Controversial Political Commentary: The conversation took a sharp turn when Simmons proposed an outrageous plan to relocate Mexican deportees to Greenland, stating, “We’re gonna buy Greenland and take all the Mexicans... They’re going to whiten up” ([06:10] Simmons). This sparked a mixture of laughter and shock among the hosts, highlighting the show's penchant for pushing boundaries.
Pat McMahon Tribute [03:55 - 07:45]
Honoring a Local Legend: Pat McMahon, a beloved local radio personality from Allison Ladmo, was brought into the conversation. Simmons lauded McMahon’s contributions, albeit in his characteristic over-the-top style, humorously referring to McMahon’s challenges: “He’s got a very similar attitude that I do” ([05:29] Simmons).

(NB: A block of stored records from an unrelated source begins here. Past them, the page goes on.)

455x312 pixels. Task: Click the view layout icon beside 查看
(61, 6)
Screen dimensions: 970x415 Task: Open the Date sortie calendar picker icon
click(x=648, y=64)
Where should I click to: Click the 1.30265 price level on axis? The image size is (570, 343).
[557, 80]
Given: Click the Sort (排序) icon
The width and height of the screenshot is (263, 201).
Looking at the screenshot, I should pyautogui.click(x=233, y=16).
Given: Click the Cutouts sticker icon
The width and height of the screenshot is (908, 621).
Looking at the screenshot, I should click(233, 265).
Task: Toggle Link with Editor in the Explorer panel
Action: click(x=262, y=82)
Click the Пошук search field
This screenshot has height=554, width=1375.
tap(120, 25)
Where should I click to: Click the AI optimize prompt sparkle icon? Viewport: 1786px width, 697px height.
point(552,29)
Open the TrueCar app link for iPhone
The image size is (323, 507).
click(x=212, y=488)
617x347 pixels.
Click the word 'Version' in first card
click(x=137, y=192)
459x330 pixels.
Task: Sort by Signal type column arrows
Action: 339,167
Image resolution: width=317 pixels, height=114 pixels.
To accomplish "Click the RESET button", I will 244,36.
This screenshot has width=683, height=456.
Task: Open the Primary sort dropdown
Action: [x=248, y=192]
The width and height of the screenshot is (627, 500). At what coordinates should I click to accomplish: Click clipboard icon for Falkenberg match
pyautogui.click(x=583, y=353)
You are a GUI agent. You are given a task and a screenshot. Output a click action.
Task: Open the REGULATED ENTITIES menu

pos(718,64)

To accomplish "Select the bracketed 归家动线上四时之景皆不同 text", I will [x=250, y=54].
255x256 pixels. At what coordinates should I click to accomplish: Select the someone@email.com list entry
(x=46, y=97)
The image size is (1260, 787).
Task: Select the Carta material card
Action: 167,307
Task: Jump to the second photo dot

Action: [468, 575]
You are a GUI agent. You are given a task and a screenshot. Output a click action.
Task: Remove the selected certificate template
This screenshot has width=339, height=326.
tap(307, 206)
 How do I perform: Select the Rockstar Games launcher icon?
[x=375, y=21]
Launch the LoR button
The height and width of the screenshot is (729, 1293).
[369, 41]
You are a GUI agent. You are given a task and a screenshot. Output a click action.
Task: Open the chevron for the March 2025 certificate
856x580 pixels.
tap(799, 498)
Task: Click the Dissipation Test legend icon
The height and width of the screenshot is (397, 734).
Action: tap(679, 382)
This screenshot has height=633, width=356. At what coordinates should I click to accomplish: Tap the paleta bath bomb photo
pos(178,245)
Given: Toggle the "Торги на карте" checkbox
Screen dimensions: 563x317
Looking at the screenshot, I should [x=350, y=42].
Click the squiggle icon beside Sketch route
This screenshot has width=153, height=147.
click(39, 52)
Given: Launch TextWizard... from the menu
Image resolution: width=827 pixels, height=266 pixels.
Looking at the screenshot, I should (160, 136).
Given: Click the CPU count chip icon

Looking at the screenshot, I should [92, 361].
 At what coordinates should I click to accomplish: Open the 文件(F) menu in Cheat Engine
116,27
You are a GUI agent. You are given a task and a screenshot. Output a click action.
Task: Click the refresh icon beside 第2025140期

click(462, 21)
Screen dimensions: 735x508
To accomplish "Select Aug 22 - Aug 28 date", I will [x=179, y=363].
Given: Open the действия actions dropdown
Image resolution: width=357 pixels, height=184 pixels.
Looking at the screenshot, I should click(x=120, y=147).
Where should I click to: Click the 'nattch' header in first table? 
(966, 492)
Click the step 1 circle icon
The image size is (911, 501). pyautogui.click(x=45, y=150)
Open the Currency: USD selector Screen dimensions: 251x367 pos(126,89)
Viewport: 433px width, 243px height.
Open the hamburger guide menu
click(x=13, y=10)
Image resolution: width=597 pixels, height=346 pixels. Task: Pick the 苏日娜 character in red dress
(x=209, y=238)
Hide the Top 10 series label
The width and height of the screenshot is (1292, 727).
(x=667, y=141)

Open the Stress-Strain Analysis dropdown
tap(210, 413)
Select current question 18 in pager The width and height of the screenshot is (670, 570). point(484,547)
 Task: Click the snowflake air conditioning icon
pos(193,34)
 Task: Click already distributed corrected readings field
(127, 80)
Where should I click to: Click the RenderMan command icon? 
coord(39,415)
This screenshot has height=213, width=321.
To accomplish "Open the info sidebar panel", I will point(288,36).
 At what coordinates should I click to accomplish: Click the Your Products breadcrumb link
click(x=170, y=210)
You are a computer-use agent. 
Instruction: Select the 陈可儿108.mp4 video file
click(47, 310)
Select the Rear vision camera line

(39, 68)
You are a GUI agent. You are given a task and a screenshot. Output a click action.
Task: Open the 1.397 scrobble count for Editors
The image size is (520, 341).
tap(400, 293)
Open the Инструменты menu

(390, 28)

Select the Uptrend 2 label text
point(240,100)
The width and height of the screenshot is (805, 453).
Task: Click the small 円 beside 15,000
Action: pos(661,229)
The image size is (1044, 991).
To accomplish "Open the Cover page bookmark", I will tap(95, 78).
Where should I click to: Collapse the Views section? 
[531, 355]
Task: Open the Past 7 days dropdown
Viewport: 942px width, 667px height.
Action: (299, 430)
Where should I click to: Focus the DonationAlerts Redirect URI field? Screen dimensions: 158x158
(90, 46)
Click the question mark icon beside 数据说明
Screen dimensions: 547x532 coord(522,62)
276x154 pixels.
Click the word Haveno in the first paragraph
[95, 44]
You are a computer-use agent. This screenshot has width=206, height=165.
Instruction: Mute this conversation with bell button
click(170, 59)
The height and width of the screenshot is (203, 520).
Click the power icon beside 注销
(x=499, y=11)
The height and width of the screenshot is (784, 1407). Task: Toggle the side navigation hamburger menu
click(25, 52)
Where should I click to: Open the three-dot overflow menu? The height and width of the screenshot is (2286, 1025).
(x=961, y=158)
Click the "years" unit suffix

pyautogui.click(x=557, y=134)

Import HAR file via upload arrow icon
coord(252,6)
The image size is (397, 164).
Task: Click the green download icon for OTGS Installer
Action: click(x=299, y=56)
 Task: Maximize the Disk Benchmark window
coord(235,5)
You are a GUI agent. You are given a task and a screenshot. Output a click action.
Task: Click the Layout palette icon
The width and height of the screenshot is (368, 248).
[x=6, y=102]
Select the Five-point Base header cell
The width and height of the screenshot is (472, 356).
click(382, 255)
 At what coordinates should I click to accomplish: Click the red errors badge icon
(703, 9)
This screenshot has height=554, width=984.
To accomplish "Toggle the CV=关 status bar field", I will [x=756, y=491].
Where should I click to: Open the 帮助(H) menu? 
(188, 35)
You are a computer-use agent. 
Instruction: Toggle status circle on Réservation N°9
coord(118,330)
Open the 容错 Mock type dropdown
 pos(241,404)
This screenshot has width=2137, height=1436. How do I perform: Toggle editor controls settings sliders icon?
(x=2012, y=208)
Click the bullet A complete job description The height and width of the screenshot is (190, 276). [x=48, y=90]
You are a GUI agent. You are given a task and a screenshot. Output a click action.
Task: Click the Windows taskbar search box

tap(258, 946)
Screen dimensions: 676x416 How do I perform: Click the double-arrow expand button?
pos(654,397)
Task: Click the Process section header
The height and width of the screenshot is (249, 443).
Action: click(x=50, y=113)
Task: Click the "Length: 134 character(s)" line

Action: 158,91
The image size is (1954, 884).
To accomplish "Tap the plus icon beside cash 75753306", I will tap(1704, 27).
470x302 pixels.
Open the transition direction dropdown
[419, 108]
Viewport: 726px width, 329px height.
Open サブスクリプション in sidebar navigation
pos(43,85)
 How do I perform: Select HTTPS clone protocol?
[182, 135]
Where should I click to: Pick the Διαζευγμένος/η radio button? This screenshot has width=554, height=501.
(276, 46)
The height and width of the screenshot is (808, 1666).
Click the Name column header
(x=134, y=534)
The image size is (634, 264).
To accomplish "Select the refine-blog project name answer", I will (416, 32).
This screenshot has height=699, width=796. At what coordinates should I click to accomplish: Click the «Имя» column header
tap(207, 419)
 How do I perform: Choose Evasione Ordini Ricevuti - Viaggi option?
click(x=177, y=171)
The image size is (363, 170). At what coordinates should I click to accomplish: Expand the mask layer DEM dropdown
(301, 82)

Jason Statham and The Godfather Anniversary [08:00 - 15:30]
Celebrating the Classic Film: Jason Statham joined to commemorate the 53rd anniversary of "The Godfather." He humorously interacted with co-hosts, blending discussions about his latest film, "The Working Man," with playful jabs at the legendary movie. Statham remarked, “Happy 53rd anniversary of the greatest thing that's ever happened to humanity” ([13:17] Statham), intertwining his promotion seamlessly with the show's comedic tone.
Asian Donut Expert Brady’s Segment [09:00 - 21:30]
Brady Bogen, the show's Asian Donut Expert, delivered a standout performance with his unique blend of humor and cultural commentary.
Launching the Donut Shop [09:01 - 10:00]
Cultural Stereotyping and Humor: Brady introduced his new Asian-themed donut shop, making tongue-in-cheek remarks: “I started my own Asian donut shop because Asians are Dominator, the land of donuts” ([09:01] Brady). While intended as humor, some comments tread into controversial territory, reflecting the show's edgy approach.
Race and Humor [19:00 - 22:00]
Controversial Jokes: Brady continued with racially charged jokes about donuts, leading to a segment that many listeners might find offensive. For instance, he quipped, “We have a donut for black people we call bronuts” ([20:20] Brady). These remarks elicited both laughter and uneasy reactions, underscoring the show's willingness to tackle sensitive subjects with humor.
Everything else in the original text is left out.